The higher fuel prices, which meant second-quarter cash costs were $729 per ounce, were being treated as prepayments, Centamin said, as it has been talking to the Egyptian government about recovering the extra cost.
However it did note that if these prepayments were “expensed… the cash cost for Q1 would increase by US$108 to US$717 per ounce and for Q2 would increase by US$164 per ounce to US$729 per ounce and for the half year would increase by US$141 per ounce to US$725 per ounce.”
The company ends by saying that it “does not believe that an instant move to international fuel prices is a reasonable outcome”.
If Egypt wants to scrap these subsidies it has to do it properly and reforms will therefore need to be carefully designed and communicated.
Or perhaps take a leaf out of a neighbour’s method. The Egyptian Center for Economic Studies refers to Jordan’s gradual subsidy reform in 2005 as an example of going some way to successfully cutting energy subsidies (albeit not completely).
In three years, Jordan raised fuel prices by between 33-66%, adopted an automatic pricing mechanism that adjusts prices monthly in line with international prices and had a committee overseeing the whole process composed of representatives from ministries and the refinery industry.
Finally, some good economic news from the Arab world.
Jordan secured a $2 billion loan from the International Monetary Fund last week, a vital barometer of reassurance for international donors. Moody’s said the move was “Credit Positive” (Full research note: Jordan Reaches Preliminary Stand-By Arrangement with the IMF, a Credit Positive)
After all of Egypt’s dithering over it’s own $3.2 billion agreement with the IMF, Jordan’s exceptional feat got a round of applause from Moody’s.
Jordan’s economic problems are similar to Egypt’s woes. Both rely on imports, both have used up large amounts of foreign reserves and both countries are stuck in a vicious subsidy cycle that shelters a big chunk of the population from higher energy prices, keeping demand artificially high.
“Jordan imports almost all of its hydrocarbon needs. Throughout 2011, saboteurs repeatedly damaged the gas pipeline that links Egypt to Jordan, requiring Jordan to seek alternative energy sources. Because Egypt’s gas is cheaper than oil imports, those alternatives created negative balance of payments for Jordan. Compounding the situation is that Jordan’s subsidy system shelters much of the population from higher energy prices, thereby keeping demand artificially high.

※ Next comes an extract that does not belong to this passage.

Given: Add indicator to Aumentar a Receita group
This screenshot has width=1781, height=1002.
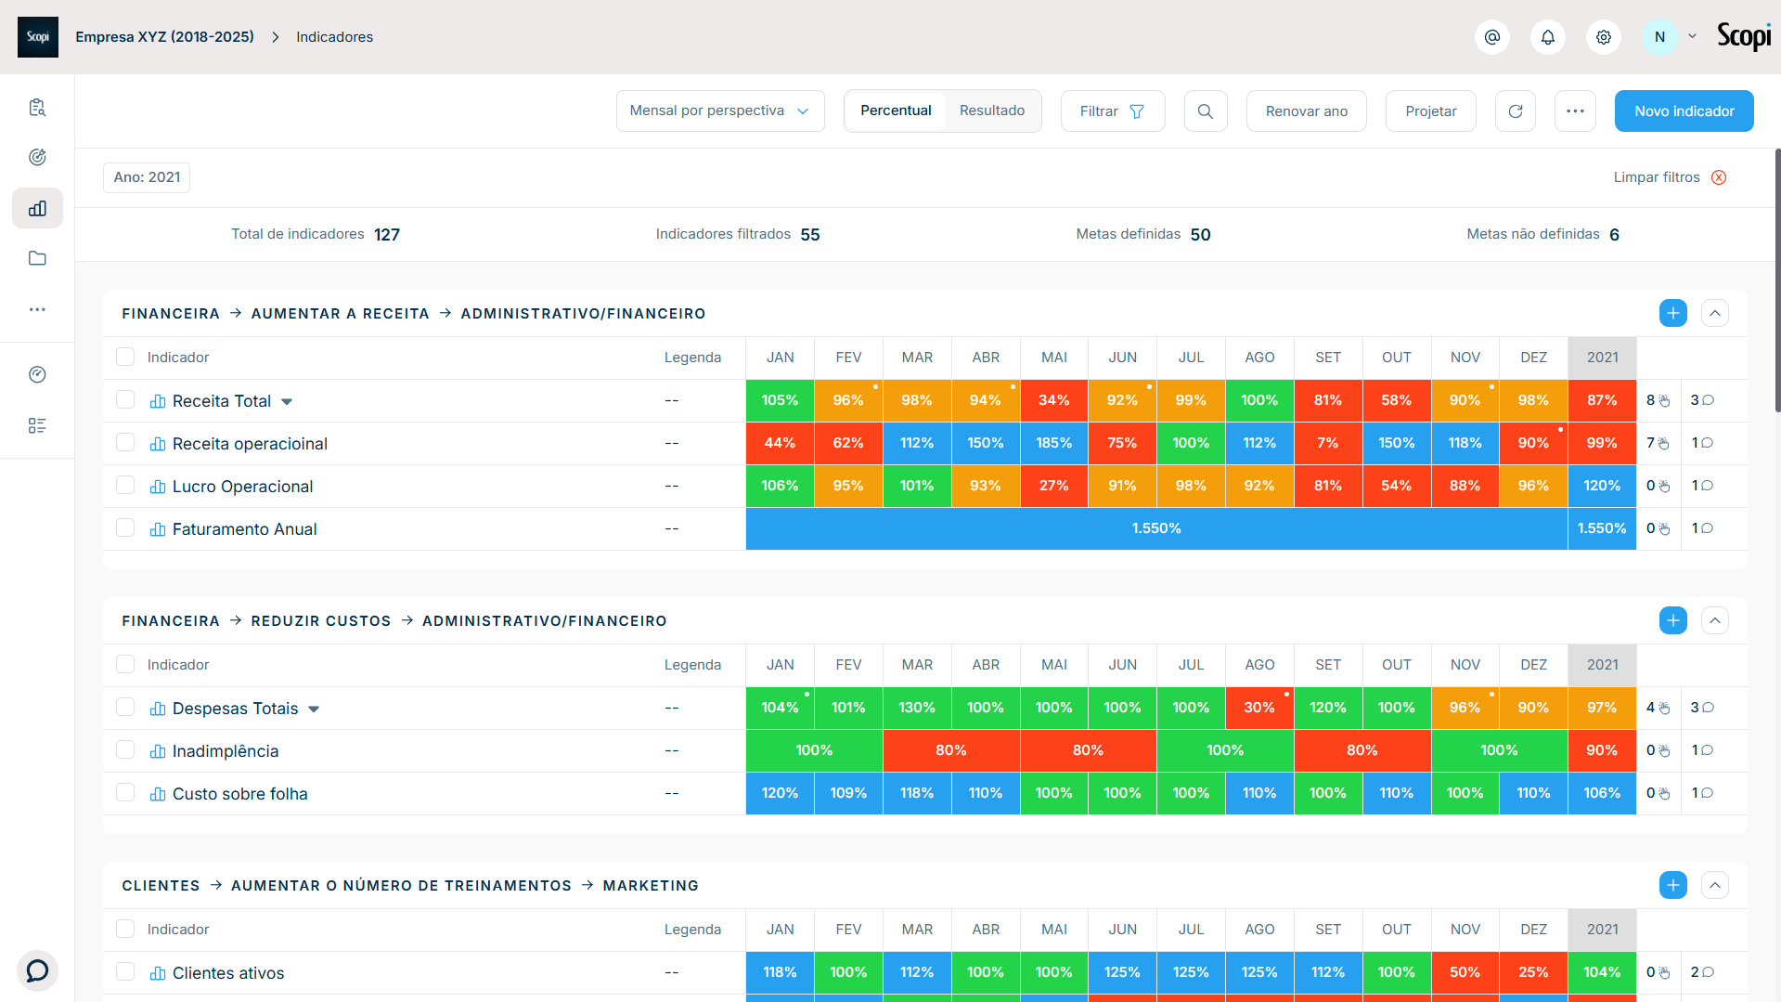Looking at the screenshot, I should [1672, 313].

Increased external payments have reduced official reserves, raising Jordan’s external debt metrics.”
Even though the $2 billion loan package covers only a little more than one month of imports – not necessarily enough to make a decisive difference to the country’s balance of payments – it is an important turning point and vote of confidence that will encourage other donors to come through on their aid pledges.
“As is always the case, we will play the catalyst role that we always play,” said Christine Lagarde, head of the IMF in April, regarding Egypt’s agreement with the IMF.